TASK DIRECTIONS — Update the lines from the one containing "Show the FILLS tab in Open Orders" through the last line, replacing "icon" with "button" and leaving everything else unchanged. Leave the pictures out of your answer.

----------

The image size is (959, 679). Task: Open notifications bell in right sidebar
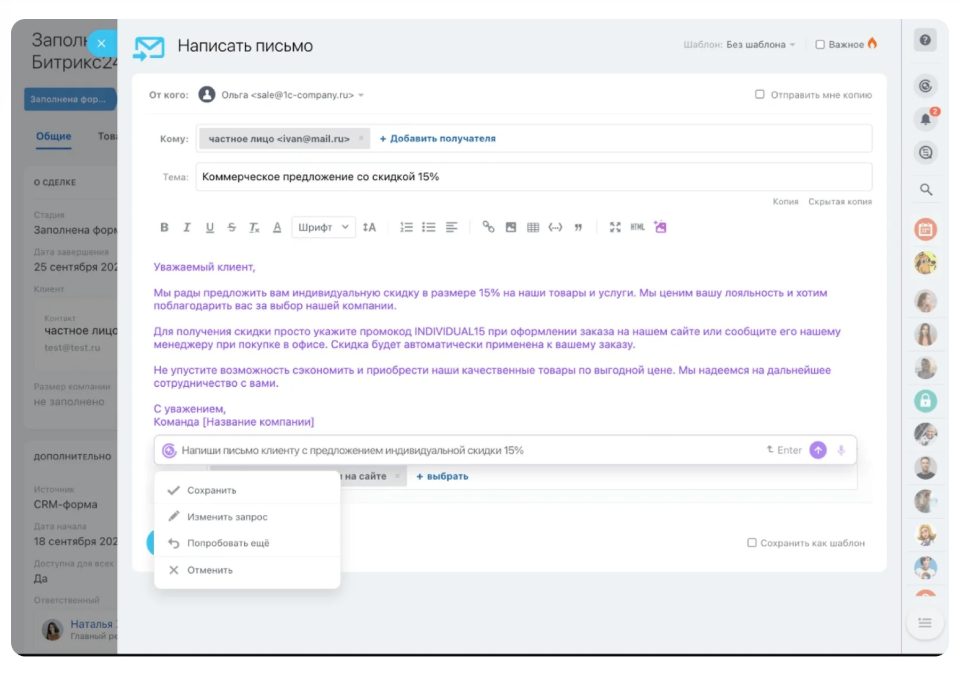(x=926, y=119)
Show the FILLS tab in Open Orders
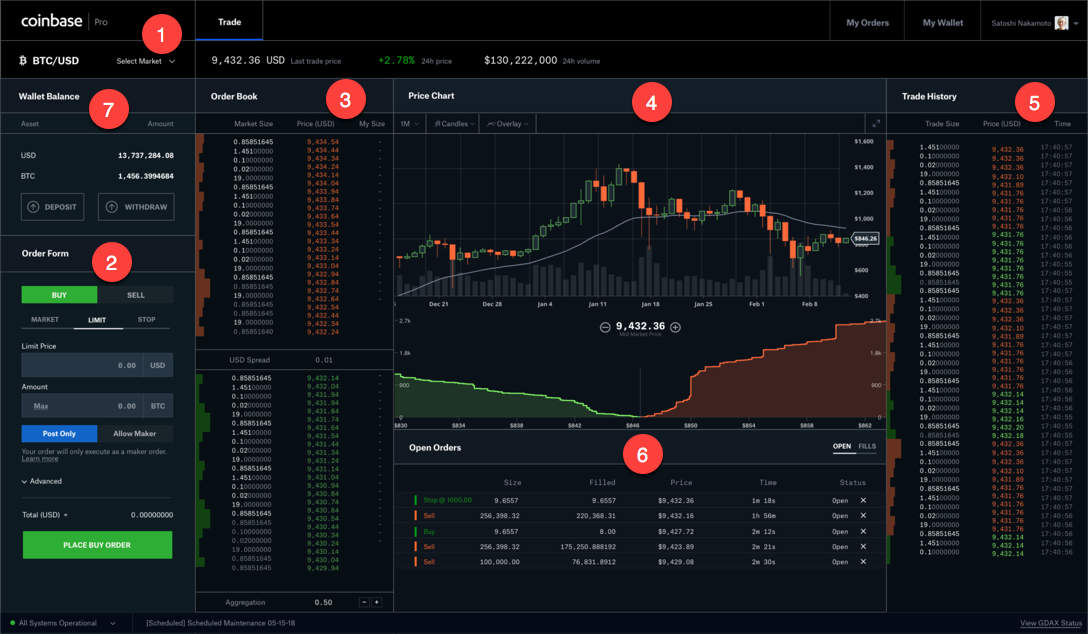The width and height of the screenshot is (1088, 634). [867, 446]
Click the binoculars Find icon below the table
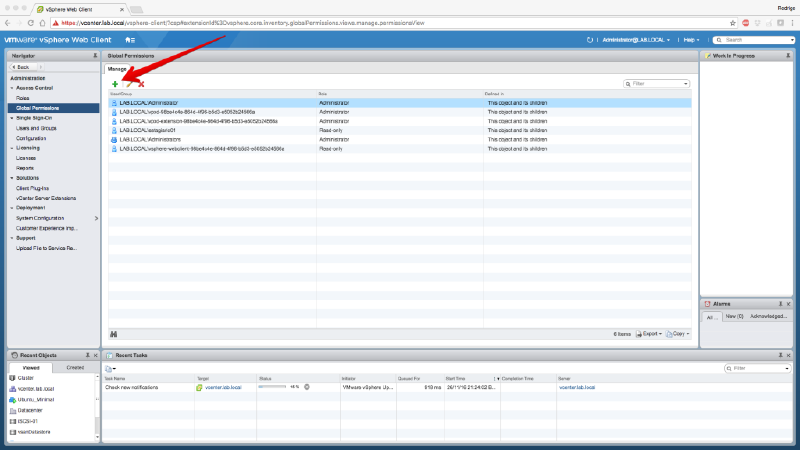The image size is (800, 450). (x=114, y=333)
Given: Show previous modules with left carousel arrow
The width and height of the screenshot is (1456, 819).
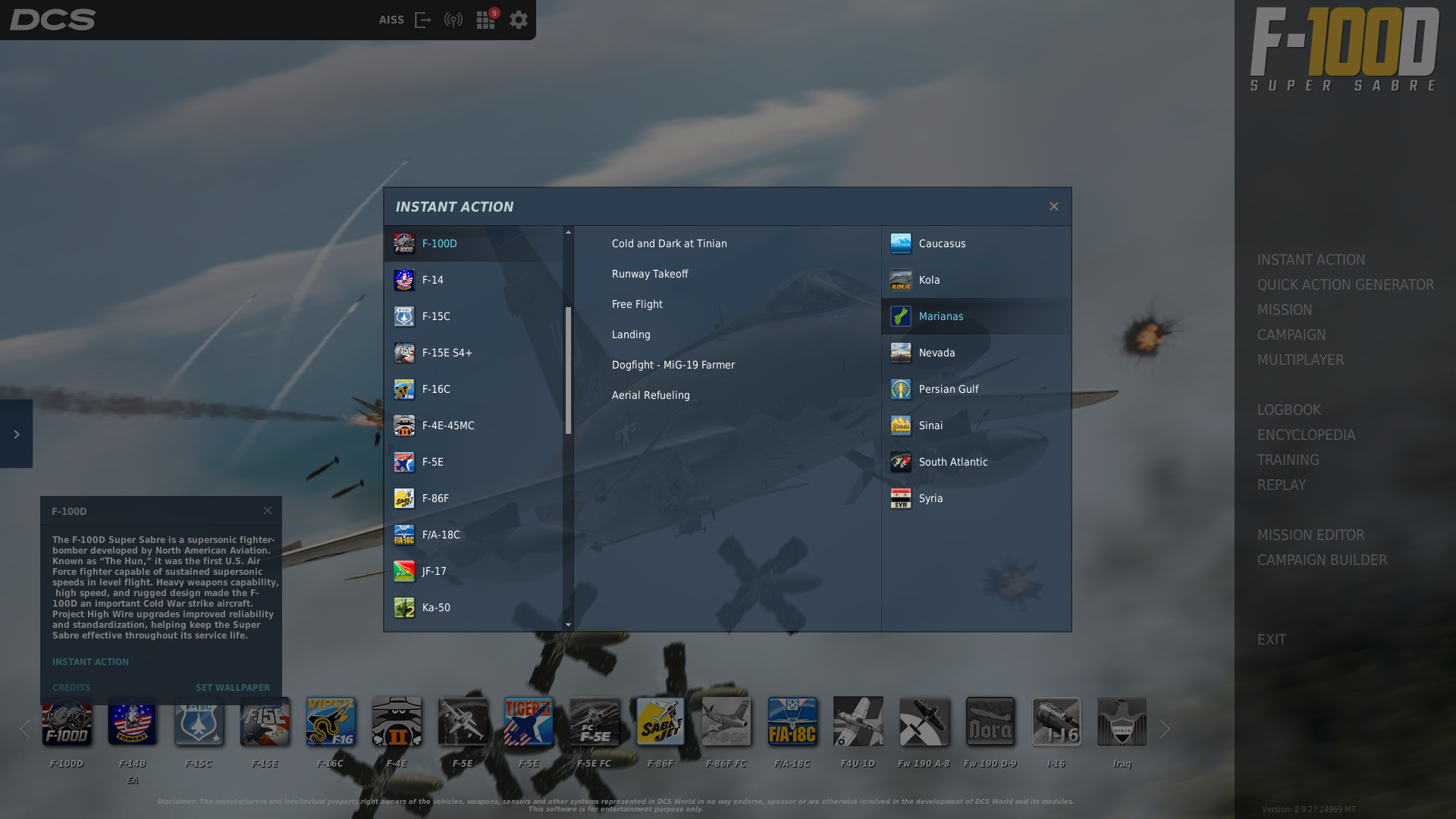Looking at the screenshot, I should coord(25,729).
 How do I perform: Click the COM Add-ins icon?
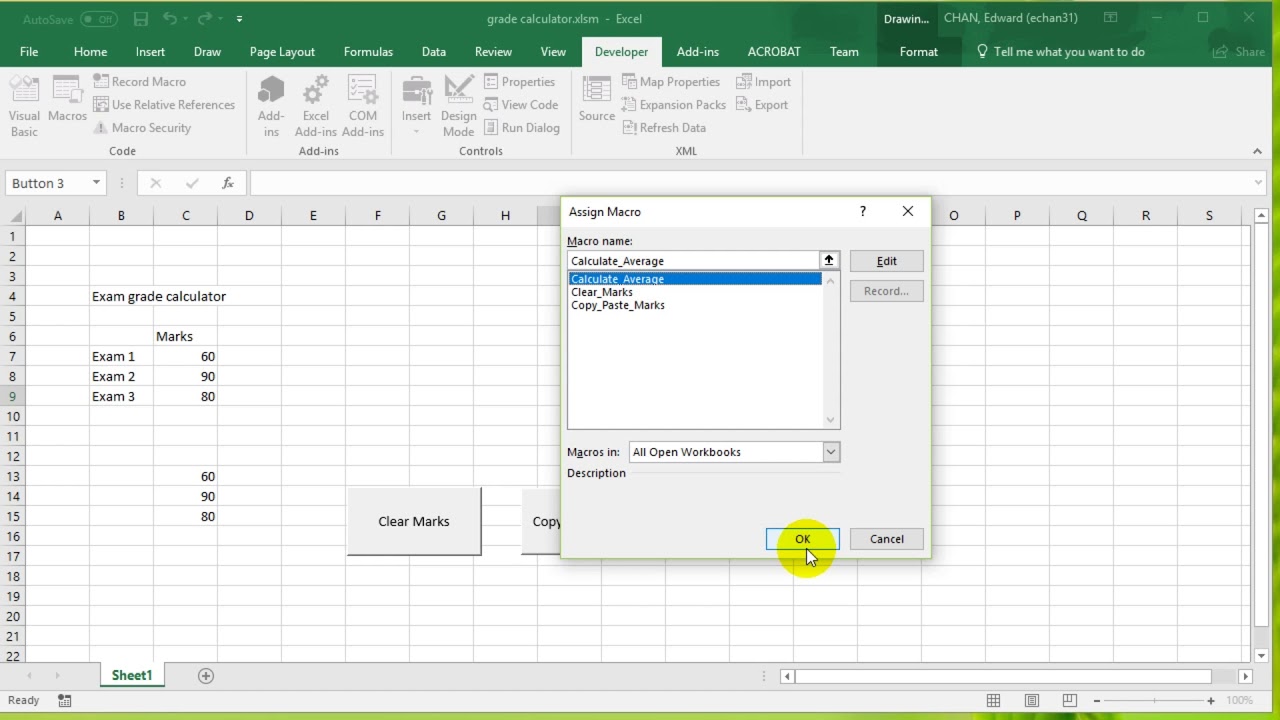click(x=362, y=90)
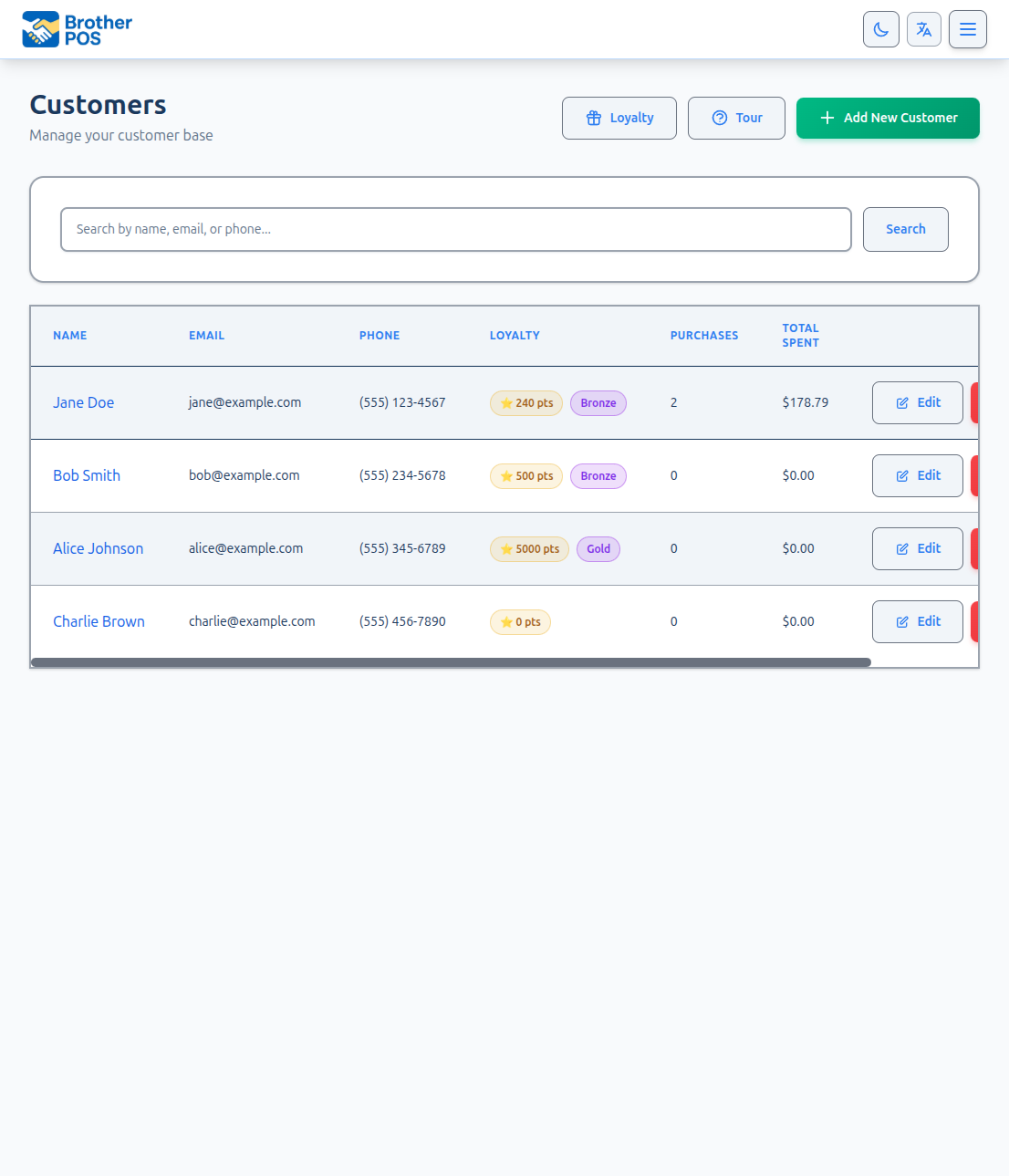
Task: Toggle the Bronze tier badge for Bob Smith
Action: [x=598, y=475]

----------

SOLUTION TO THIS EXERCISE —
Show the FILLS tab in Open Orders
The width and height of the screenshot is (1088, 634). [867, 446]
Click the binoculars Find button below the table
The image size is (800, 450). (x=114, y=333)
Given: Show previous modules with left carousel arrow
The width and height of the screenshot is (1456, 819).
Looking at the screenshot, I should coord(25,729).
 How do I perform: Click the COM Add-ins button?
click(x=362, y=90)
Task: Toggle the Bronze tier badge for Bob Smith
Action: [x=598, y=475]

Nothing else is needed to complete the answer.